Hackernoon, in one of its interesting blogs has represented a visual of the master branch, and it’s working as below -
Whenever a developer is about to complete an application feature, a pull request is made, which triggers the Jenkins CI/CD pipeline. Now consider a scenario where a developer wants to get the code deployed as well as tested without creating a pull request, do you think it will be possible? The answer is no. Even if the team finds out a solution for the developer, the developer still has to wait until the build gets deployed. Now, what if, during the deployment, the CI/CD pipeline fails? DevOps looks after the failures, but for a considerable time, the development and testing would have to wait, and this can impact the deliverables.

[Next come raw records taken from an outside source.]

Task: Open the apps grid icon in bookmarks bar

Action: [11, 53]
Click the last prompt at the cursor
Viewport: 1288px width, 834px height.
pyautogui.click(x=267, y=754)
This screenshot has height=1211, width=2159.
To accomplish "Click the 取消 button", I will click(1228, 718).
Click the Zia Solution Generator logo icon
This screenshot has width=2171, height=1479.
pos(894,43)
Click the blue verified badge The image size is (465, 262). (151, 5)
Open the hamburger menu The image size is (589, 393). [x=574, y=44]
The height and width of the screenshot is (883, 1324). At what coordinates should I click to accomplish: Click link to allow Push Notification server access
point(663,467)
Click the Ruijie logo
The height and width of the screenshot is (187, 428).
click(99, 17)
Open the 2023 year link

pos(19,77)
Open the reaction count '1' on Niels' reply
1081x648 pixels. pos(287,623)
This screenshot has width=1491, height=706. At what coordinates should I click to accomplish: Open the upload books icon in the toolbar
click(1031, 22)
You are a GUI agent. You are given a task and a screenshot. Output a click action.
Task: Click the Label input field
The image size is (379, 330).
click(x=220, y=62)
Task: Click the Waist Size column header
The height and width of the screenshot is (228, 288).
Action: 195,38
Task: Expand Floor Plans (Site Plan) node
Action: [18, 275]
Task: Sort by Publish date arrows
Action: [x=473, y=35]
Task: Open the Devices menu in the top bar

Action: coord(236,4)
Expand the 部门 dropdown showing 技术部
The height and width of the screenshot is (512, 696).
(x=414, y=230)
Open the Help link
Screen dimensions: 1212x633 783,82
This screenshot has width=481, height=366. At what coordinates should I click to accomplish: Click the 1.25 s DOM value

With the increase in project complexity, there is always a need to have some solutions for continuous development. Something quicker than continuous integration where you can get the changes with each commit on your local machine and do not have to wait & check the CI stage status. Minikube is one such solution where you have to build a Docker image whenever a commit is made. Then you can go on and change the manifests files with the images created.
When it comes to the local development of the Kubernetes environment, you can trust Google Skaffold. It is easy to use and does not require much in-depth technical knowledge. As soon as you run a single command on your local you can instantly see the changes on your namespace.
When to use Skaffold, and how can it help you speed up local development?
Consider that you have multiple microservices where each developer is working on them separately. Few developers are working on the front-end (React), and few of them are on the back-end (Node.js) services which might have a separate database for each of them respectively. Your product has been deployed into production successfully. But your work doesn’t end here as you are also responsible to speed up the DevOps process. This is important as your team would be waiting to test the CI pipelines and get it deployed into the QA environment to get the feedback. This wait for the commit results leads to wastage of your team’s time. DevOps is all about getting recurring feedbacks about your process, codes, and testing. What if you could somehow speed up the feedback arrival process? Here, I would like to mention that before heading toward Skaffold, you should have a very clear understanding of the CI/CD process along with a basic knowledge of YAML. Whenever changes are required to be done in the microservice, just create a feature/fix branch.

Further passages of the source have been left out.